Civil Appeal From: Hamilton County Court of Common Pleas, Trial No. A-1607098
Porter Wright Morris & Arthur LLP and James P. Botti, Dickinson Wright PLLC and Christopher D. Cathey, for Plaintiff-Appellee,
Robbins, Kelly, Patterson & Tucker, LPA, Michael A. Galasso, Cohen, Todd, Kite & Stanford, LLC, and Donald J. Rafferty, for Defendants-Appellants.
OPINION
BOCK, JUDGE.
{¶1} Defendants-appellants 255 East Fifth Limited Partnership, ("borrowers" or "leasehold owners"), as tenants in common, appeal the trial court's entry of a partial summary judgment in favor of plaintiff-appellee 255 East Fifth Street Holdings, LLC, ("lender").
Relevant Facts and Procedural History
A. The Loan Documents
{¶2} This appeal involves a nonrecourse loan that encumbered real estate at 255 East Fifth Street in Cincinnati, Ohio ("the property"). The original lender, Wachovia Bank, National Association and MRI Chemed, LLC, ("MRI") executed a promissory note where Wachovia Bank lent MRI $76,000,000. The parties later signed a "Severance and Modification Agreement," which divided the original note into two notes (collectively, "notes").

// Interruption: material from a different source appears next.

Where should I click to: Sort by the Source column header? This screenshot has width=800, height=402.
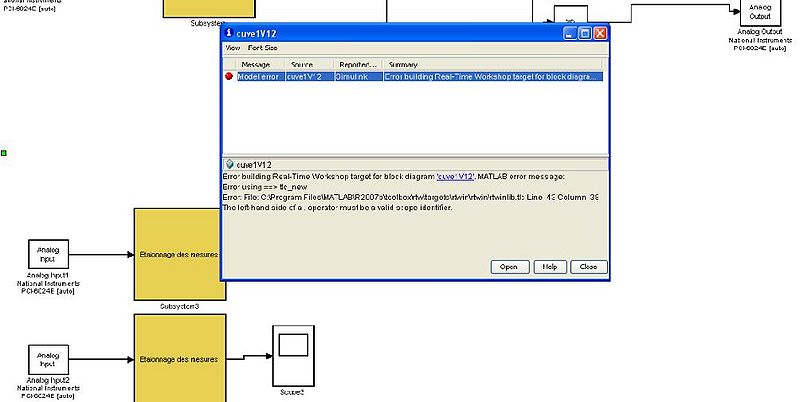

{¶3} In the "Open-End Mortgage, Security Agreement and Fixture Filing" ("the mortgage"), the borrowers assigned as security to Wachovia Bank:
(H) All leases * * * and all rents, royalties, issues, profits, bonus money, revenue, income, rights and other benefits (collectively the Rents and Profits') of the [the property], now or hereafter arising from the use or enjoyment of all or any portion thereof or from any present or future Lease or other agreement pertaining thereto * * * and all cash or securities deposited to secure performance by the tenants * * * subject to the provisions contained in Section 2.7 * * *
{¶4} Section 2.7 of the mortgage provided:
As additional and collateral security for the payment of the Debt * * * Borrower hereby absolutely and presently assigns to Lender all existing and future Rents and Profits. Borrower hereby grants to Lender the sole, exclusive and immediate right, without taking possession of the Property, to demand, collect * * * receive and give valid and sufficient receipts for any and all of said Rents and Profits * * * However, until the occurrence of an Event of Default * * * Borrower shall have license to collect, receive, use and enjoy the Rents and Profits when due and prepayments thereof of not more than one (1) month prior to the due date thereof. Upon the occurrence of an Event of Default, Borrower's license shall automatically terminate * * * and lender may thereafter * * * collect the Rents and Profits * * *.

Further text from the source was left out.